It will be unattractive for sure among those looking for sappy melodramas, cringing sugar-coated love lines or slapstick comedy. While the series is not lacking in humor, the funny moments easily burst when one first immerses into the drowning emotions that each of the many relationships here build on.
Those drawn to the series should have a deeper familiarity with the tensions in varying political centers, Shanghai, Chongqing and Beijing (to name a few) before WWII to appreciate the web of overlapping alliances and layered secrets among politically-active Chinese mainlanders who publicly and/or privately lived through varying degrees of loyalties, whether they were: Japanese allies, anti-Japanese, communists, nationalists and/or simply greedy individuals. Kudos to the makers behind this for not "dumbing" down (a tendency that Hollywood has yet to learn from) on the real political tensions that created a deep dent in China's society during this critical historical period.
The cacophony of social affiliations may be overlooked however by some who are unfamiliar with these details. The stellar acting talents, mature character portrayals and family-oriented script can easily serve to attract spectators across ethnicities or nationalities who look for complicated familial story lines. That family here is not simply bounded by those belonging to the same bloodline but bonded through loyalty, respect and honor are values not always effectively portrayed in many family dramas.
All in all, it is a good introduction to the fast rising potential of China's entertainment industry. This series shows some gaps that may yet improve as time passes with regard to cinematography and post-production but it also offers lessons for the Western entertainment industry due to its deeply entrenched historical plot which does not attempt to oversimplify for the sake of entertainment.
There have been online reviews which notice the strong anti-Japanese sentiment and pedestaling of the CCP. It is however worthwhile to mention that there was enough emphasis shown here of the repercussions to the lives of the loyal communist cadres. The loss of family members, the senseless killings (even of loved ones) in the name of the "nation," the mistrust among communist members were not lacking emphasis.

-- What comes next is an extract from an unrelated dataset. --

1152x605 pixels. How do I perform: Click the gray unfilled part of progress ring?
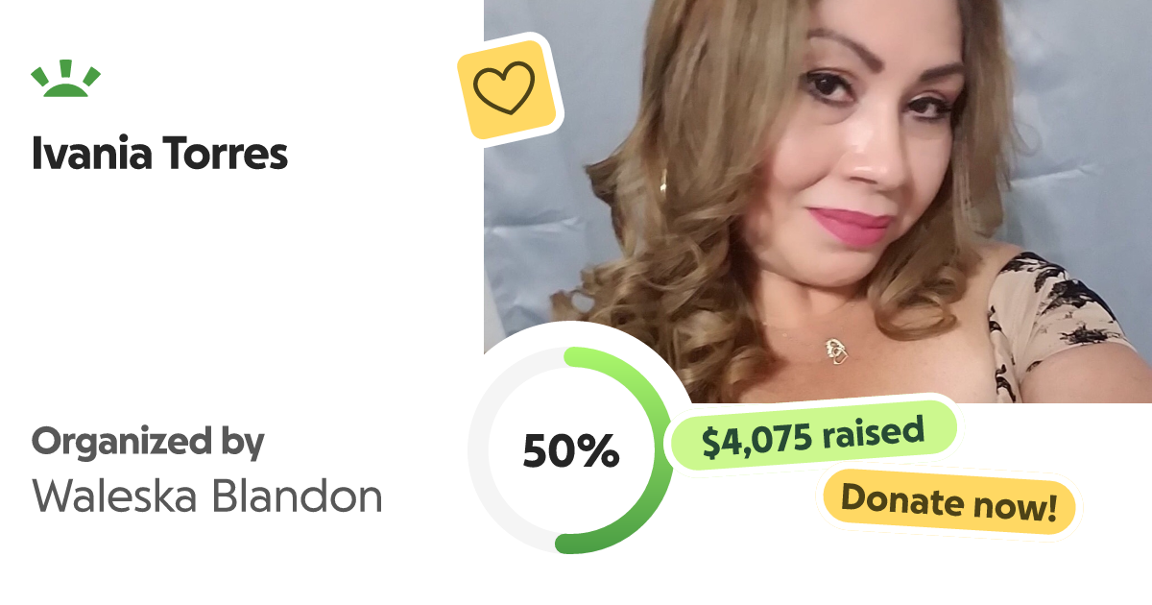[499, 451]
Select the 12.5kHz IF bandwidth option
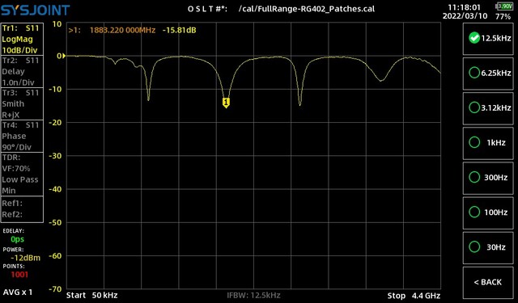The image size is (518, 303). pos(488,38)
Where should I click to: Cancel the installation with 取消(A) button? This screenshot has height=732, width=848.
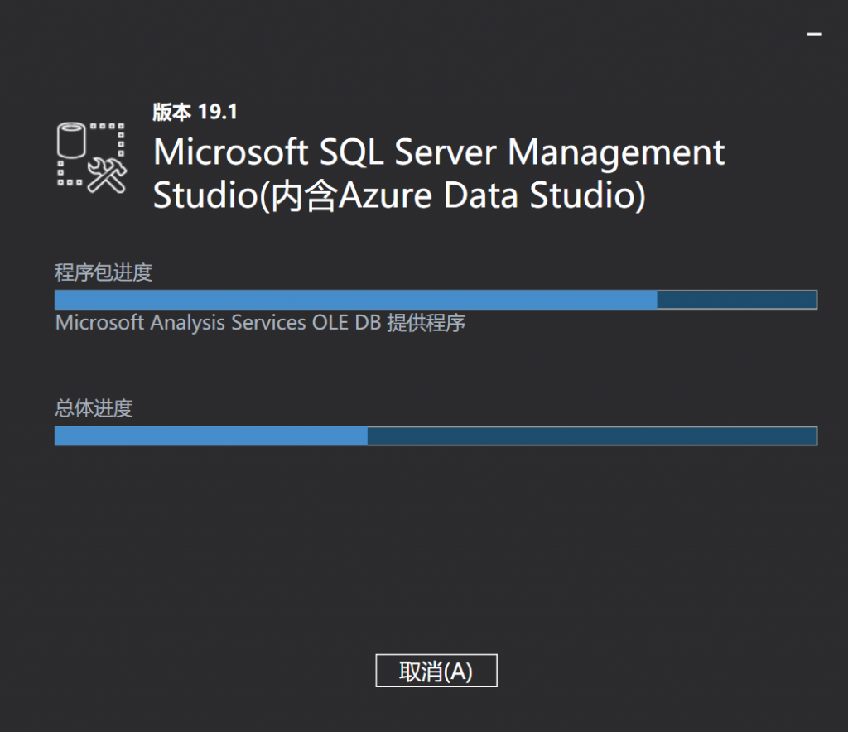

While it is hoped by many outside of China that more of these intelligent series be made available to the non-Mandarin speaking public, there is much expectation for more stories that do not only involve the days when China looked like "old-Hollywood" but also the Maoist era where the country evolved from. At this day and age where fast-growing countries and the more stable world economies are faced with common problems due to corruption and the lack of moral values, it is high time that China owns up to its controversial early communist past which it knows it cannot and will not go back to. Doing this shall allow its present generation to be thankful for having born in this era.
I believe in time, it is through the medium of films and television that people from outside the mainland may learn and understand more from a civilization that brought the world its first modern instruments: the compass, paper and gunpowder.